* [Activity]
Your job is to copy the data that follows exactly, every line included.

* [Supplied records]
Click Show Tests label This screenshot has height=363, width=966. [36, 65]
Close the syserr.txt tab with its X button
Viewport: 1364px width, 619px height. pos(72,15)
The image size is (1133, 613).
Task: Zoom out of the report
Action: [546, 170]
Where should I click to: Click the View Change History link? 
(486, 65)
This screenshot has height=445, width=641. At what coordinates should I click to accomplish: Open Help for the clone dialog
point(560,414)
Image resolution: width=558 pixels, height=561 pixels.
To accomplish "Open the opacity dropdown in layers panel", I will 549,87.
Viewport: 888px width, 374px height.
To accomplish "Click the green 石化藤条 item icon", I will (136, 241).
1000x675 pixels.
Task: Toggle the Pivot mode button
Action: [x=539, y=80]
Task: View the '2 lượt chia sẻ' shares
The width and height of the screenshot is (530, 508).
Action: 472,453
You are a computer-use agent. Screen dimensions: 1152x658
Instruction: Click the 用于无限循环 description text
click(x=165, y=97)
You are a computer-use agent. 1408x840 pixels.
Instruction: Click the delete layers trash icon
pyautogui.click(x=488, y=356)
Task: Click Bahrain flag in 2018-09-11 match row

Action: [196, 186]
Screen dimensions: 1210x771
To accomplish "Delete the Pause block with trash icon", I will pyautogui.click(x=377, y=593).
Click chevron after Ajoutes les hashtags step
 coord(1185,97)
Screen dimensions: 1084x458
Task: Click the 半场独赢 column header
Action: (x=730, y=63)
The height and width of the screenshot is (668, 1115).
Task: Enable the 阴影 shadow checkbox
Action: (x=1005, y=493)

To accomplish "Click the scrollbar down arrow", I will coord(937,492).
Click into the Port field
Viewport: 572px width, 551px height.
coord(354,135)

* [Solution to this problem]
Click Show Tests label This screenshot has height=363, width=966. [36, 65]
Close the syserr.txt tab with its X button
Viewport: 1364px width, 619px height. pos(72,15)
The image size is (1133, 613).
Task: Zoom out of the report
Action: [546, 170]
Where should I click to: Click the View Change History link? 
(486, 65)
This screenshot has height=445, width=641. At what coordinates should I click to accomplish: Open Help for the clone dialog
point(560,414)
Image resolution: width=558 pixels, height=561 pixels.
To accomplish "Open the opacity dropdown in layers panel", I will 549,87.
Viewport: 888px width, 374px height.
To accomplish "Click the green 石化藤条 item icon", I will (136, 241).
1000x675 pixels.
Task: Toggle the Pivot mode button
Action: [x=539, y=80]
Task: View the '2 lượt chia sẻ' shares
The width and height of the screenshot is (530, 508).
Action: 472,453
You are a computer-use agent. Screen dimensions: 1152x658
Instruction: Click the 用于无限循环 description text
click(x=165, y=97)
You are a computer-use agent. 1408x840 pixels.
Instruction: Click the delete layers trash icon
pyautogui.click(x=488, y=356)
Task: Click Bahrain flag in 2018-09-11 match row

Action: [196, 186]
Screen dimensions: 1210x771
To accomplish "Delete the Pause block with trash icon", I will pyautogui.click(x=377, y=593).
Click chevron after Ajoutes les hashtags step
 coord(1185,97)
Screen dimensions: 1084x458
Task: Click the 半场独赢 column header
Action: (x=730, y=63)
The height and width of the screenshot is (668, 1115).
Task: Enable the 阴影 shadow checkbox
Action: (x=1005, y=493)

To accomplish "Click the scrollbar down arrow", I will coord(937,492).
Click into the Port field
Viewport: 572px width, 551px height.
coord(354,135)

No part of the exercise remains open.